What you should do
Repeat every line from the line containing "Given: Select the" to the end of the data, exactly. Leave the pictures out.

• • • • •

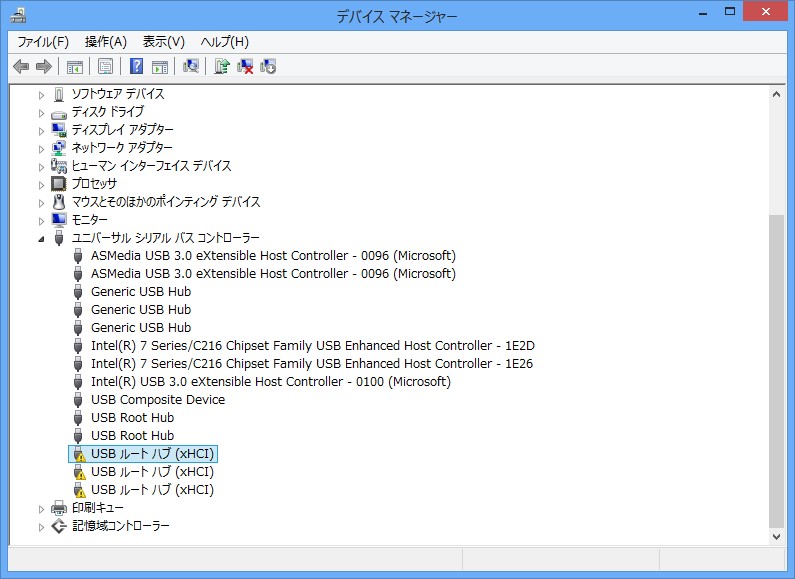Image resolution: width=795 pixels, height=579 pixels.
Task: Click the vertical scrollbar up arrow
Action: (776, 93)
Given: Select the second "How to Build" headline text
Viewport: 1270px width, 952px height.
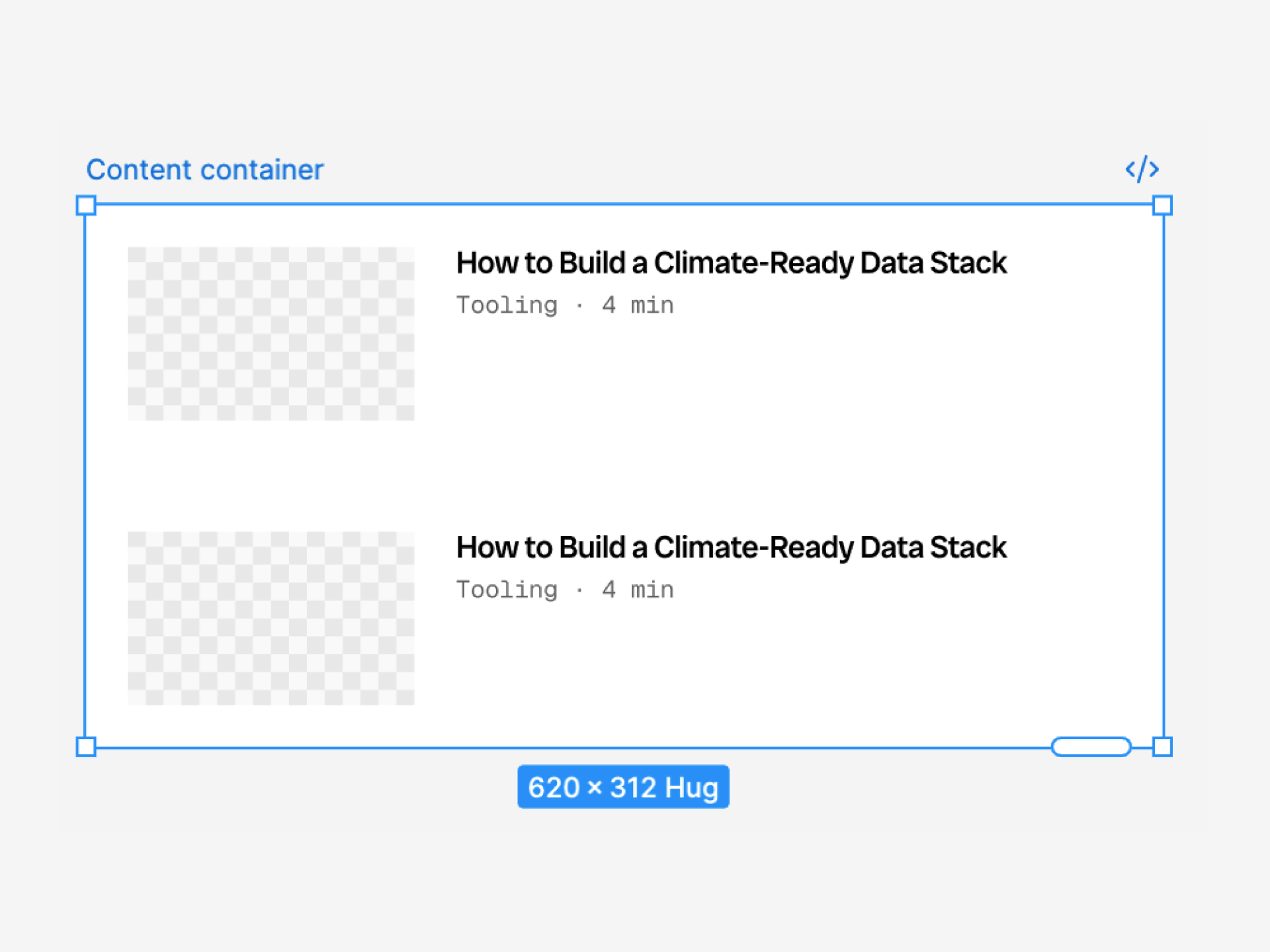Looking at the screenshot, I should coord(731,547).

• • • • •

Your response
Given: Select the second "How to Build" headline text
Viewport: 1270px width, 952px height.
Looking at the screenshot, I should coord(731,547).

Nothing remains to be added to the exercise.